For simple numerical tasks, pattern-based behavior can look like reasoning. For more demanding ones, the illusion falls apart.

This is one reason AI coding systems can generate code with the right overall structure while still making quiet mistakes in calculations, thresholds, or numeric edge cases. The form may look right even when the underlying numerical behavior is not.

Exact Counting

Models are also bad at tasks that require exact counting in a human sense. How many lines are in this snippet? How many times does a field appear? How many elements are in this list?
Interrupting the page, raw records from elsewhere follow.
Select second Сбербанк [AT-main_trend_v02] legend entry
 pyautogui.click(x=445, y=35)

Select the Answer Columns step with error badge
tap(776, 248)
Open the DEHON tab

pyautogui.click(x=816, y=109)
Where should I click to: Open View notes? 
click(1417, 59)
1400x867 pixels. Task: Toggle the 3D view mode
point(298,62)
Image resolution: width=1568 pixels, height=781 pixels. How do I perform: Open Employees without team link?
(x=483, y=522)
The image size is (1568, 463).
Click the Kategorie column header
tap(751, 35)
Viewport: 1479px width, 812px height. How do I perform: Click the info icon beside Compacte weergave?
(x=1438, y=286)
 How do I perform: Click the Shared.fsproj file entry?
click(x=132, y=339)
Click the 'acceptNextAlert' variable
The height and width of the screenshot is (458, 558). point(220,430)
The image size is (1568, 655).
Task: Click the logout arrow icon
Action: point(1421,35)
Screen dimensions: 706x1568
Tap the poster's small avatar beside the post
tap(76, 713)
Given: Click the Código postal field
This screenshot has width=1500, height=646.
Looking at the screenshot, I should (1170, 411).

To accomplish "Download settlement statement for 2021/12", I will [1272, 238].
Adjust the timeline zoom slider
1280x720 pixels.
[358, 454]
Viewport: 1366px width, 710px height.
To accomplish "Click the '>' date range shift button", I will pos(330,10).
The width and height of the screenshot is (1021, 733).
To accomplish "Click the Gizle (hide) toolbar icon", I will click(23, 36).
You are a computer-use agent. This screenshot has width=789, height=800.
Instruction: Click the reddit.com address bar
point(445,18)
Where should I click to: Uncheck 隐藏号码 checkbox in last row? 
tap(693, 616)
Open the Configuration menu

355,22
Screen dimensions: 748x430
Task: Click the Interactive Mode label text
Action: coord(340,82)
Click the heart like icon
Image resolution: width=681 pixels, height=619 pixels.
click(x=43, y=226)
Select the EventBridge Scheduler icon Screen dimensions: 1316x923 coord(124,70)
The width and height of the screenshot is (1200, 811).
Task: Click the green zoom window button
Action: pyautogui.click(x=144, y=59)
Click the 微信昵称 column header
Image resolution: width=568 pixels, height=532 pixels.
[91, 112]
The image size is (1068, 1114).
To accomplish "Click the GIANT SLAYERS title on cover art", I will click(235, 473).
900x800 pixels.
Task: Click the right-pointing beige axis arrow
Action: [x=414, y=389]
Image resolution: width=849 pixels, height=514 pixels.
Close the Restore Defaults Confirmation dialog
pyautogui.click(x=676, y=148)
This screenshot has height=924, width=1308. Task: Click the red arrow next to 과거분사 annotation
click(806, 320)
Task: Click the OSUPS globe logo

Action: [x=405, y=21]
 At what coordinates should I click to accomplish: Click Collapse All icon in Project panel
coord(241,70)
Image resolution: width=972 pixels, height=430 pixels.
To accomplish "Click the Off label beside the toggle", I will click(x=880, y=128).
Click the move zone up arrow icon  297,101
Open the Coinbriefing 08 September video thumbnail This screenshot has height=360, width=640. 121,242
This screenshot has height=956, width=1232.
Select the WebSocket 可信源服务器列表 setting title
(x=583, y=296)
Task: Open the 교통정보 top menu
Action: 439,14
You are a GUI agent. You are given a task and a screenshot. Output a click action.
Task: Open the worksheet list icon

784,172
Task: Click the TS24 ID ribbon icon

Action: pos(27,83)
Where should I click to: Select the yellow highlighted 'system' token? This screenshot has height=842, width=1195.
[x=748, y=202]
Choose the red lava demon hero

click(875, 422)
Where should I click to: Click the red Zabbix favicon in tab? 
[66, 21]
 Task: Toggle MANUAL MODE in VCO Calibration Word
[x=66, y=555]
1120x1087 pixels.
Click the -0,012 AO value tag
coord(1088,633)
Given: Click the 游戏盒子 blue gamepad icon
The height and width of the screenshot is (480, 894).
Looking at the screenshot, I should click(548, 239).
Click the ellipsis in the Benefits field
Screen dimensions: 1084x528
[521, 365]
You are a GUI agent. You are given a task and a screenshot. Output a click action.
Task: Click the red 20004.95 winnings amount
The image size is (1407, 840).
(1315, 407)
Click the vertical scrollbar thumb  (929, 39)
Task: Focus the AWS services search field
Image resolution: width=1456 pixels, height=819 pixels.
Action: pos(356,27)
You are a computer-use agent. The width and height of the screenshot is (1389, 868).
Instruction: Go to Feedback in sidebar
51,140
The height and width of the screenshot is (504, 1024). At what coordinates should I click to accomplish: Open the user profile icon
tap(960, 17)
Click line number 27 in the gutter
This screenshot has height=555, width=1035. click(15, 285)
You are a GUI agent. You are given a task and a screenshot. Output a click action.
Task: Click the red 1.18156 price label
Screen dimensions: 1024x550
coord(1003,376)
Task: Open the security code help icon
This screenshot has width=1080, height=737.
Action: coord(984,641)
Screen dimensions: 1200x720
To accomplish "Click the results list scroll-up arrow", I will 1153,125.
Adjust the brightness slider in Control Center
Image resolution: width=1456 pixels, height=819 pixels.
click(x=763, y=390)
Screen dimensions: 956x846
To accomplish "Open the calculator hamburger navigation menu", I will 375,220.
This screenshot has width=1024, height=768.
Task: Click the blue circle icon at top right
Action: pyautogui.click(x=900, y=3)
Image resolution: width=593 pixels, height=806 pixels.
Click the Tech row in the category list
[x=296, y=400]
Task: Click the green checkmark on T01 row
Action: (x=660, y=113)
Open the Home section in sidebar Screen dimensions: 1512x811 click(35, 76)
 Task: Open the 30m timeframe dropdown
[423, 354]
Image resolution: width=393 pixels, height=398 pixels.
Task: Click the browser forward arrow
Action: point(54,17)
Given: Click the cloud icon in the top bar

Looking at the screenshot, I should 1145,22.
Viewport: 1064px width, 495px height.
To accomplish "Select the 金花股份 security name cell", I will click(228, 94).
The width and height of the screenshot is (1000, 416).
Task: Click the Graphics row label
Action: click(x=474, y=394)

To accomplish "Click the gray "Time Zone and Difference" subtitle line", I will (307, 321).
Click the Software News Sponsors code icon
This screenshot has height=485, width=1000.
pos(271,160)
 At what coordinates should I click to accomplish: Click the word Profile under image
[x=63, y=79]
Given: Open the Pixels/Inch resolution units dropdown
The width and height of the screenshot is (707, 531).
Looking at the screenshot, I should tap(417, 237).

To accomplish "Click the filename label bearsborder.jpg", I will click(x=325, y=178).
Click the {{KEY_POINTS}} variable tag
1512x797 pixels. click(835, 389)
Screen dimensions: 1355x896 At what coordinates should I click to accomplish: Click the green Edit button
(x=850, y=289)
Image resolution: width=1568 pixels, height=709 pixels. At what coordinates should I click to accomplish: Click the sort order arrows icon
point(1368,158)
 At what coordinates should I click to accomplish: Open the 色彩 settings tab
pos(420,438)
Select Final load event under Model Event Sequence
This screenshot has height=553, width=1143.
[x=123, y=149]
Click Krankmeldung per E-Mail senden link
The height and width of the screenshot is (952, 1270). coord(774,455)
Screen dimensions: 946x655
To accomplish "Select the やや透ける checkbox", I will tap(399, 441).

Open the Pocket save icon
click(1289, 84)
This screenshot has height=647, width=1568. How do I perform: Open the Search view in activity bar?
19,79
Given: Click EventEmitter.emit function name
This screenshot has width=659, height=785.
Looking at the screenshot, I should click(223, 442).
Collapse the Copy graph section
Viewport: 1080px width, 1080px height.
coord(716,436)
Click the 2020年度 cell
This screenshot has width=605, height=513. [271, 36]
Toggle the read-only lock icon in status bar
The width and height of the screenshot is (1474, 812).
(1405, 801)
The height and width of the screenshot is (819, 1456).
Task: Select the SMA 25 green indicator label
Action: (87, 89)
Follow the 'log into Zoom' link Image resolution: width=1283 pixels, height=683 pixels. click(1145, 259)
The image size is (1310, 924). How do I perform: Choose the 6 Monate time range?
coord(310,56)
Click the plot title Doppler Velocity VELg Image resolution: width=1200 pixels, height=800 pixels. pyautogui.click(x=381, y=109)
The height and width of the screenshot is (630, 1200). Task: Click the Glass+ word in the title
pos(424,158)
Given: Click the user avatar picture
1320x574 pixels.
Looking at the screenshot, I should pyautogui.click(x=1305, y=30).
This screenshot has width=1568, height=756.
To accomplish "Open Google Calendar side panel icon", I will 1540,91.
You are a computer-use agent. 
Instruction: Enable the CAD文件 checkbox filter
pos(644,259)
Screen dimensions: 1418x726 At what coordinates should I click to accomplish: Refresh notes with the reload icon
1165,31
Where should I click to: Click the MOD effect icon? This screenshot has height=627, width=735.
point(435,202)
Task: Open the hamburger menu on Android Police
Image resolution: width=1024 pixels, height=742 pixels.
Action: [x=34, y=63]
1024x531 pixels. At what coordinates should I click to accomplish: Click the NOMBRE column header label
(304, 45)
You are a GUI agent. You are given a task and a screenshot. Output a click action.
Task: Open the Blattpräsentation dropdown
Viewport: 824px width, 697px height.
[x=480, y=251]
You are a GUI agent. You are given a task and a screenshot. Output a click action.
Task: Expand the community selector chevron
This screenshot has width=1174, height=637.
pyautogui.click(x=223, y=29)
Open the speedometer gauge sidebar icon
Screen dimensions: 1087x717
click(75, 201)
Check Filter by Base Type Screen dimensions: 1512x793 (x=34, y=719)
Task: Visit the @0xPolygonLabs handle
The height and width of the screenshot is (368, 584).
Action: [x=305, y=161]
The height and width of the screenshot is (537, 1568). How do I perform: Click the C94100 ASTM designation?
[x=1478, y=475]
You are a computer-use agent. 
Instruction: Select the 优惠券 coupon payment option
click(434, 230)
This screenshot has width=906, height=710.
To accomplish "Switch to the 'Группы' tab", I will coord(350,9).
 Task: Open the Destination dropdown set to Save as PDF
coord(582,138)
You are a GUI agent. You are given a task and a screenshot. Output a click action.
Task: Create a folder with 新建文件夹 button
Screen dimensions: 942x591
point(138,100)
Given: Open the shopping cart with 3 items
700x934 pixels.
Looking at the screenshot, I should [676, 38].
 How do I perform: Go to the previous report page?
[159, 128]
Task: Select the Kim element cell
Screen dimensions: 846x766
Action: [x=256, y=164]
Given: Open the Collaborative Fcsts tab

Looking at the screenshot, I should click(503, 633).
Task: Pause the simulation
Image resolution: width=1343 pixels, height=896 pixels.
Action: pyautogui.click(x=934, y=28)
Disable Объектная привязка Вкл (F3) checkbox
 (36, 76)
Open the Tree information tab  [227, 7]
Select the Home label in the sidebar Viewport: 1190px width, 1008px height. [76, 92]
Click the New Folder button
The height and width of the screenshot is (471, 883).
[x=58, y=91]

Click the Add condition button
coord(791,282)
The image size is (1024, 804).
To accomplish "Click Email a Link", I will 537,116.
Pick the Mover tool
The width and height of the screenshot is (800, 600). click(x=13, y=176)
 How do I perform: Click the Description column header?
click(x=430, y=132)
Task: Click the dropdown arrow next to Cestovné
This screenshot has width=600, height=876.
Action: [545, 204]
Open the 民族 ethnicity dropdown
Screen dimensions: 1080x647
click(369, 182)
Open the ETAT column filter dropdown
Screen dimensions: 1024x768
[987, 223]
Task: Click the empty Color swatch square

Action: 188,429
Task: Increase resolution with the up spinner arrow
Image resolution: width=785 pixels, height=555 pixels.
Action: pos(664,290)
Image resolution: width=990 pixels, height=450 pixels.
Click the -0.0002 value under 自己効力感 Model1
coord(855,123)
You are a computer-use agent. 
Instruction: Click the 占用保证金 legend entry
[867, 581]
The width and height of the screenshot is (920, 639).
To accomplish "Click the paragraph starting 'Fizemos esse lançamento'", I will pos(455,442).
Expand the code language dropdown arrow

Those are not natural token-prediction tasks. Once text has been broken into tokens, “line,” “item,” and “count” are not privileged concepts unless the model reconstructs them successfully from context. Sometimes it does. Sometimes it does not.

Long-Chain Reasoning

Attention makes long-distance dependency possible, but it does not make arbitrarily long reasoning easy. A long chain of reasoning introduces many opportunities for drift. Each step may be only slightly uncertain, but uncertainty compounds.

This is why complex engineering tasks often work better when decomposed. Shorter chains are easier to keep coherent than long ones. Reasoning-oriented models help by spending more compute and by externalizing more intermediate steps, but they do not escape the basic constraint. They manage it better. They do not abolish it.

Hallucination

Hallucination is probably the most misunderstood model failure.

People often treat it as though the model occasionally breaks character and starts making things up. A more accurate description is harsher: hallucination is a normal output mode of a system whose job is to produce plausible continuations, not to verify truth.

When the training signal does not strongly anchor the answer, the model still has to continue the sequence. Often the highest-probability continuation is something that sounds like a good answer. That can mean a nonexistent API, an imaginary function, a fabricated citation, or code that is syntactically fine and conceptually wrong.

This is especially dangerous in AI coding because hallucinated code does not always look suspicious. It may look polished. It may even look more polished than the correct answer.

So one of the most important lessons in the whole book arrives surprisingly early: verification is not optional. If you rely on model fluency as a proxy for correctness, you will eventually ship fiction.


A large language model is, at bottom, a token-based probabilistic generator. That description may sound reductive at first, but it is the right kind of reduction. It explains both the model's strengths and its pathologies.

You can say it is not thinking like a human. You can also say that this may simply be what a silicon system looks like when it solves problems: not by mirroring carbon cognition, but by operating through a different mechanism with a different capability shape.

It explains why the system can be startlingly effective on pattern-heavy coding tasks while remaining unreliable on exact calculation, counting, or long chains of brittle reasoning. It explains why prompting works at all, why context matters so much, why long outputs drift, and why hallucination is not an accident bolted onto an otherwise rational machine.

Once you understand that, the model stops looking magical. It starts looking like a system with a shape.

And that is the right place to begin.